De osmose gaatjes zitten dicht en met grote dank aan de hulp troepen van gister zit ook het hele onderwaterschip in de antifouling! (zie foto)

Nu nog vier daagjes te gaan voordat we weer 't water in moeten,
dus ik ga maar weer snel aan de slag.



zondag 25 september 2011










Er is nu een kleine week op het droge voorbij. We hebben een hoop gedaan, maar nog veel meer te doen. Er waren wat kleine pukkeltjes die wijzen op beginnende osmose. Om al het vocht daar uit te krijgen hebben we eerst met een beitel die blaasjes open gemaakt tot op het plastic en ook wat plastic verwijdert.

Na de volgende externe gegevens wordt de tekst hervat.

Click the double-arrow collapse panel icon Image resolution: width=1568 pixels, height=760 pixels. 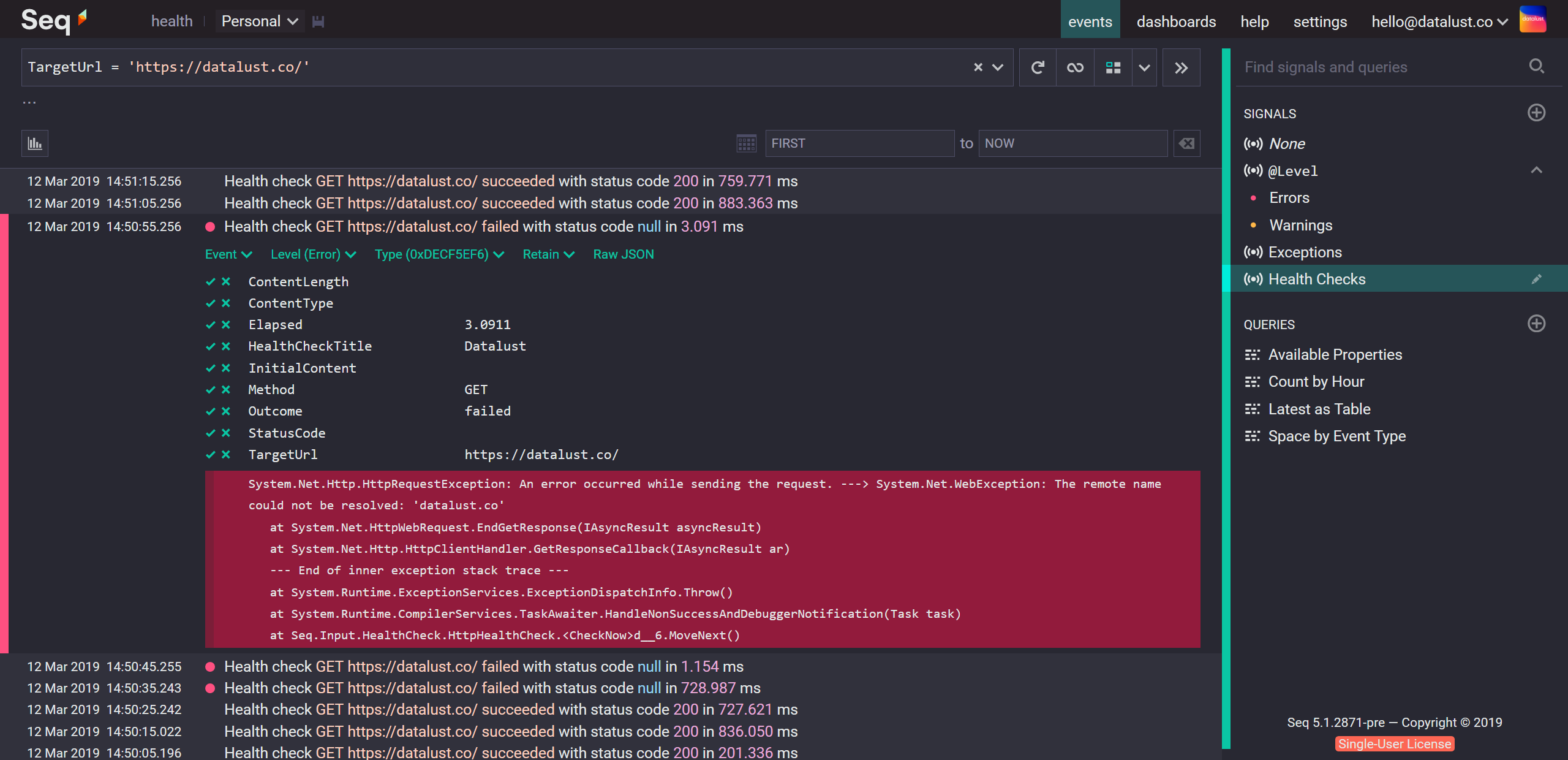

Vervolgens een aantal keren afgespoten met aceton en toen meermalen goed warm geföhnd. We hebben de romp geschrobd en zoveel mogelijk haren en schelpen verwijderd. De spiegel hebben we met was behandeld en dat maakte zoveel verschil dat we nog twijfelen of we de gaan schilderen, alleen de reparaties schilderen en dan waxen of de reparaties met gelcoat repareren en dan waxen. Repareren met gelcoat schijnt het mooiste te zijn, maar wel moeilijk en best veel werk.
We hebben bijna de hele boot leeg gehaald. Een gehele barbecue kwam tevoorschijn, evenals bellenblaas, heerlijke shampoo, een extra marifoonantenne, 20 verschillende poetsmiddelen, zeekaarten ven het oostzee gebied, een stofzuiger uit 1950 vol met schimmel, radiootjes, reserve rubbers voor de pompen, reparatiekit voor een reddingsvlot, bouten, moeren, een complete doppenset, enz. enz...
Alle zeilen die aan boord lagen hebben we naar de schuur van de magic gebracht, maar eerst natuurlijk ff bekeken.
Ik verwachte:
Geel met groen, hier en daar een gat en vol met rafels.
Ik zag:
Wit of allerlei vrolijke kleurtjes,
zonder scheurtjes,
twee grootzeilen, twee genua's, een mooie genaker en een spi met een slurf.
Weer aan boord hebben we de vloer opengetrokken, dat was minder aangenaam.
Alles zit onder de olie en overal liggen slangen niet ergens of nergens naar toe gaan. Ik ben begonnen de boel in een kaart te tekenen, maar dat valt ook nog niet mee. De bedoeling is dat we zo weinig mogelijk slangen overhouden en misschien ook wat afsluiters en niet meer bruikbare meetpunten afdoppen. Het is lastig om alle olie weg te krijgen, aangezien we niet overal bij kunnen komen als we niet de dieseltank en motor weghalen. Maar we zijn er nog niet over uit of we dat wel gaan doen.
Je wil niet te fout te maken nu lui te zijn en daar later voor op je kloten te krijgen als op zee de bende toch niet goed bleek te zijn, maar je wil ook niet eeuwig verder gaan met alles wat je tegenkomt, want dan houdt het nooit op. Dan wordt je een eeuwige klusser en geloof me, daar zijn er al genoeg van. Mensen wiens boot nooit klaar genoeg is om te vertrekken, maar waarvan je weet dat dat ook nooit het geval gaat zijn, hoelang ze ook nog aan die boot werken. Met overigens als resultaat wel vaak prachtige, glimmende bootjes om naar te kijken.
De railing moest eraf omdat er nieuwe sikaflex in de schroefgaten moet om het lekken van boven te stoppen. Om alle voetjes van de railing te kunnen verwijderen hebben we de halve betimmering eruit geschroefd, geschroefd ja. De Deinemeid lijkt wel een bouwpakket, vrijwel ieder plekje waar je bij zou kunnen willen komen is te bereiken door een aantal schroefjes los te draaien en dan nog wat schroefjes los te draaien en dan nog wat uhm... schroefjes los te draaien. Maar goed, dan kan je dus wel overal bij zonder je betimmering te moeten slopen.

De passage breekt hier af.